Before we begin to take a look at the Philadelphia Eagles and the next game on the slate, I wanted to hit on a couple of remaining points from the Lions matchup and offer them up for discussion. I know at least one of these topics ought to get a lot of people riled up. I would, however, like you to keep in mind that I personally view this weeks contest against the Eagles to be the unnofficial start of the black and gold 2009 season. Though the Saints made sure not to look past the Lions on Sunday, it might not be completely accurate to use the game as a barometer by which to predict the success of the Saints season. Cautious optimism still prevails until further notice.
Heath Evans vs. Mike Karney
During the postgame podcast on Sunday evening, CSC member coldpizza asked me whether or not I thought Payton was trying to prove something with the way in which he utilized Heath Evans against Detroit. Of couse I can't speculate on the motivation behind what we saw on the field but I will say that Payton seemed to incorporate Evans much more than he ever did Karney.

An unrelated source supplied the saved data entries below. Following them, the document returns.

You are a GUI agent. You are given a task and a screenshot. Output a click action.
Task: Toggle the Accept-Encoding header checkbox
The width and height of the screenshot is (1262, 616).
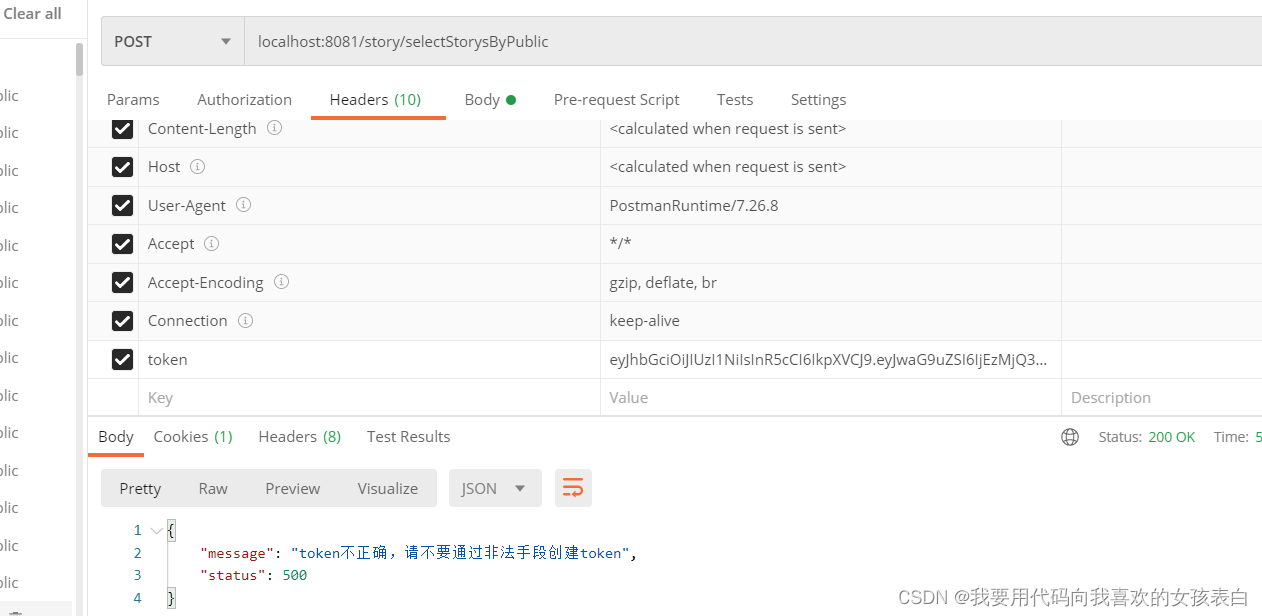(x=122, y=283)
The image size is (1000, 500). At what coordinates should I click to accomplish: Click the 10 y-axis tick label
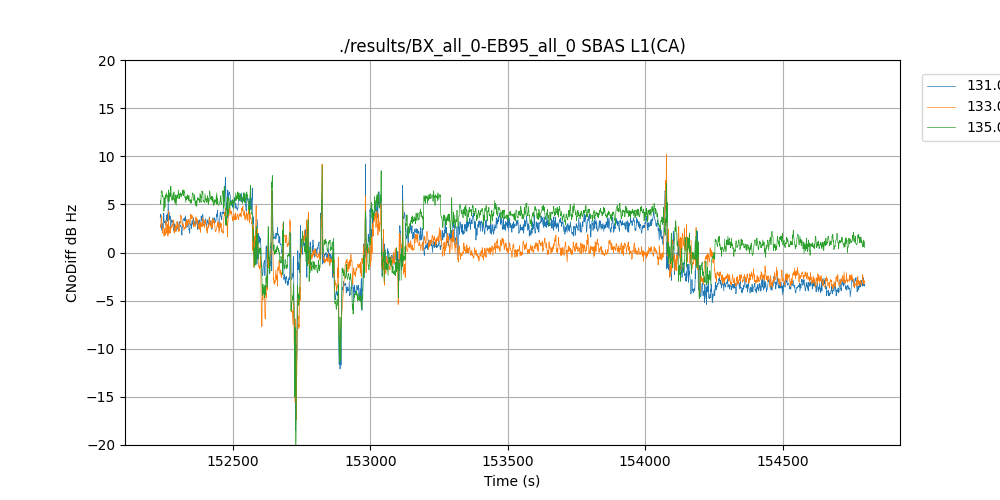[108, 157]
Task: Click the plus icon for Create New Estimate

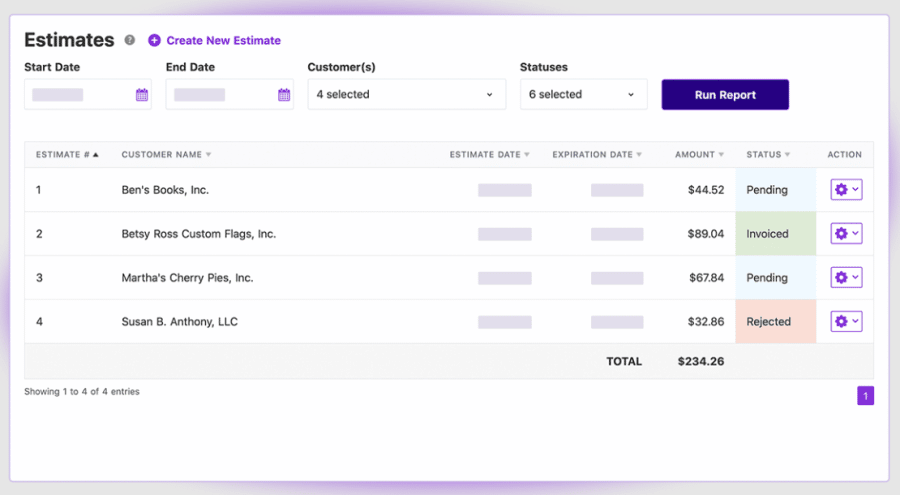Action: click(154, 40)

On top of that, I think it's safe to say that Evans is a certain upgrade. Karney gained only ten yards on eight carries last season and only averaged 2.0 yards on his eighteen catches. Heath Evans has nearly doubled Karney's receiving production in just one game and I can't imagine Mike being able to tiptoe his way into the endzone as Evans did on New Orleans' final score. Whether he's just better or he's being given better opportunities by Payton is up for debate but I expect to see more of Evans this season.
Running Backs and Reggie
I think Who Dat Nation is expecting to see Pierre Thomas ready to go for this Sunday's game against Phildelphia but I am doubtful. The seriousness of Pierre's knee injury has still got me skeptical. Whenever he does return, however, the Saints will have a wonderfully tough decision to make with Mike Bell, Pierre Thomas and their running back rotation. How will it work and who is considered the starter? Embedded in that same question, of course, is another old, old question, though it's an implied one: How does Reggie fit in and how should the Saints use him? Personally, I think the way Payton used Bush and Bell on Sunday was ideal. It's what I've been hoping to see for a while now.
Reggie was given his obligatory number of handoffs which is necessary to keep a defense honest but when it was obvious he wasn't getting it done between the tackles, the switch to have Bell carry the load was made and sucess was attained. In fact, Bush still managed to be a threat in the receiving game, picking up 55 yards through the air and second most on the team. He is a luxury, sometimes a liability; not a necessity.
In reality, it was Reggie's special teams play that was the problem on Sunday and no doubt that needs to be cleaned up. But what was great to see last week - and this is very important - was improved play calling and an absence of stubborness on the part of Sean Payton to force Reggie into this offense; something I have always felt has held them back. It has taken the Saints only one game to achieve something that took them thirteen weeks to accomplish last season: Have a player rush for over 100 yards.
Inside the Numbers
The Saints ran off the right guard, Jahri Evans, fifteen times on Sunday; three times more than any other direction.
Sean Payton has a 100% success rate in video challenges so far. Probably won't last long.
Surprisingly, Tony Romo currently leads all quarterbacks with a 140.6 passer rating despite the fact that Drew Brees threw for more yards, twice the number of touchdowns and a higher completion percentage on Sunday. Brees' 137.0 passer rating was brought down by his one interception. What's a guy gotta do?